Lesson learned: If you need to duck a checkpoint after getting blotto at the local Hooters, pretend you're pulling into a rehearsal.

As I walk to the building, three older folks introduce themselves (and I've of course forgotten their names as I type this) and they ask after my Matrix. They're car shopping, and I praise the mileage and handling. Doc is there too, and we all walk in together. The assistant hands out instructions on turning in our playbill bios and headshots and verifies our contact information. After a bit of conversational murmurs, the director tells us to form a circle with our chairs so we can start reading.

There are no round-robin introductions nor is there a schedule of our rehearsals. This is a mite informal compared to what I've seen before. Obviously some of us know each other from previous plays, but others appear to be complete strangers. And we don't have a full complement. I don't know who's playing what until they start reading their lines.

Let me here tell you the story: The Night of January the 16th concerns the trial of Karen Andre, accused of killing her business partner and possible lover, Bjorn Faulkner. Bjorn recently married Nancy Lee Whitfield, daughter of a great philanthropist. Bjorn fell, or was thrown, from a penthouse rooftop after being shot. The question then is whether this was a very thorough suicide or murder. We see a bevy of caricatured witnesses: a Swedish housekeeper, an unrelated shady Swedish bookkeeper, a rookie Irish cop, a poor housekeeper (originally written like Aunt Jemima), a gangster, a PI, and a stripper.

But the trial has a twist. Andre and the gangster admit that they were trying to pull a swindle with Faulkner by faking his death, and the body actually is that of a rival gangster. Faulkner, the first gangster, and Andre were stealing money from Whitfield and were going to vanish in Buenos Aires, but Faulkner's plane crashed, and now he really is dead. The trial becomes a question of whether the gangster and Andre are lying about the conspiracy to get her off the initial murder charge.

Ayn Rand wrote this, but it has been "edited" by another writer, and the latter seems to have tried to make this a comedy with goofy accents. There are tiny Rand touches throughout, but any Objectivism present is reserved for the detailed morals of the filthy rich.

Clockwise from my left are the judge, the accused, Whitfield, the medical examiner, the Swede housekeeper, the gangster, the director, the shady Swede, the poor housekeeper, the widow, the stripper, the defense attorney, and back to me.

And we read. Doc does a fine job. His natural speaking voice is perfect for the quietly clever lawyer. The Swedish housekeeper nails her lines. The de-blackified maid and the Gangster are good too. Other folks may not have seen the script before. As with every reading, folks stumble over certain words. I have to learn the correct punctuation of "Rennsalaer." The director reads the parts of those not present. The judge gets lost, and we joke that the attorneys will have to nudge him awake when its time for him to speak.

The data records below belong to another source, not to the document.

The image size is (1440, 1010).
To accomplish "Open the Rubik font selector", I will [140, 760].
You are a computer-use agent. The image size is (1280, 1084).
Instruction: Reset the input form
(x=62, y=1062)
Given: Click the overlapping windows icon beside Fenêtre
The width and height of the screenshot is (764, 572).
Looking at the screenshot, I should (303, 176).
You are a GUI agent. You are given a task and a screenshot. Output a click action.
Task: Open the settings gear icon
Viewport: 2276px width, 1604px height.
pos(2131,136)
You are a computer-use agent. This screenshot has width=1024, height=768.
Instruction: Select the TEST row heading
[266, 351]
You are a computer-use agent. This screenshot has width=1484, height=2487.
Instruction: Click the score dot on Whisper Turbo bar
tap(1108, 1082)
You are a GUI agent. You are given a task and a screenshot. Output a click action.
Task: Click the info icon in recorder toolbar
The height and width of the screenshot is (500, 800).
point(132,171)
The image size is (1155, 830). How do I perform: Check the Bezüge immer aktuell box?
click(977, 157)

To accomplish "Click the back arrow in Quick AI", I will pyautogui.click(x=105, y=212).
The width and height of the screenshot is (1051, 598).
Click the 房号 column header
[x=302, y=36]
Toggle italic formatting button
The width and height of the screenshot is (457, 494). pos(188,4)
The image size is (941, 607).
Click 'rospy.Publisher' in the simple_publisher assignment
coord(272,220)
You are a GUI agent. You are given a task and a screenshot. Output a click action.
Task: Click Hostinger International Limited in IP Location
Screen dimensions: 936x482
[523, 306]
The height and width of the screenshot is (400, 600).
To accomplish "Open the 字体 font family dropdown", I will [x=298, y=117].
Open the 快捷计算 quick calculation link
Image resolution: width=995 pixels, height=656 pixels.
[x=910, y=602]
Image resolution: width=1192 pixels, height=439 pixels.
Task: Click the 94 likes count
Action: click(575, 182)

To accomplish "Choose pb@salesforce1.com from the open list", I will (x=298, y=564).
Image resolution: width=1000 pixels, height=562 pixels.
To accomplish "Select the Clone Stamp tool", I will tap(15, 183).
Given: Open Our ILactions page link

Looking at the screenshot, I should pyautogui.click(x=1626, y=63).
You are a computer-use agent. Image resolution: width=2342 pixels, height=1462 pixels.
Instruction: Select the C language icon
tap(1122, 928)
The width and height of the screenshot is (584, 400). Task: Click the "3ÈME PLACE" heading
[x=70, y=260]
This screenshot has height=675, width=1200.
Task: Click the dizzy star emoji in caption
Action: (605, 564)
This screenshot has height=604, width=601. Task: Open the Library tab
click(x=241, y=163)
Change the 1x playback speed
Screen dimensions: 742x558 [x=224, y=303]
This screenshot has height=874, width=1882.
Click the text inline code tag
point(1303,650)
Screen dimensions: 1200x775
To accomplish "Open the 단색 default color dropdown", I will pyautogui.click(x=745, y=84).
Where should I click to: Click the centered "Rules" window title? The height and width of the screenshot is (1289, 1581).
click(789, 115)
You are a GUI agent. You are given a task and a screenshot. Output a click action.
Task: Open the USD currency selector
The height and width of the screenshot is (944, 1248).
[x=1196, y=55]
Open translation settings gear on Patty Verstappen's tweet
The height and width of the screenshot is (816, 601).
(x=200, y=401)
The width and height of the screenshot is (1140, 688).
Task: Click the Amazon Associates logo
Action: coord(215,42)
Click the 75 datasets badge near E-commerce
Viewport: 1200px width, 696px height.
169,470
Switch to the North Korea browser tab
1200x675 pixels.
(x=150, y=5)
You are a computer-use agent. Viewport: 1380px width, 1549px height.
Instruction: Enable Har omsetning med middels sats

The play has two endings depending on the verdict rendered by the audience-culled jury. Both endings have the same last lines by the judge accusing the jury of ignoring certain evidence and striking their named from the jury rolls for five years. But it's only a funny punchline if you know that both endings are the same. The accused actress approaches Doc after the reading and pleads straight-faced "you've got to get me off every night." Doc and I exchange raised eyebrows.

It's a two-hour read, and I make notes as to which words to emphasize in my delivery. Almost all my lines are questions, and I need to vary the cadence. I also have to adjust my tone depending on whose witness I'm questioning. I've listed my favorite lawyer roles in films (Denzel, Pacino, Newman, Tracy, Hackman), and I'm imitating them at various times in the play, mostly Denzel. I assume that my innate lack of fucking cool will keep the Denzel impersonation unrecognizable.

We start rehearsing Wednesday night with Act One. Two of the actors will be gone for ten days, but they play smaller witness parts. We can work around it. I won't worry about imprinting the lines in my head until we're sure there are no further director-mandated edits to the script. I've got my pen for notebook scribbling, my pencil for writing on the script, and my highlighter for stage directions and lines. I feel like an uber-prepared college student.

Picture of the Day
I've officially logged in 10,000 miles on a car I've owned five months. Your Sis is horrified and wracked with guilt over my commute. I'm OK with it; I have my Ipod, loaded with podcasts and disco.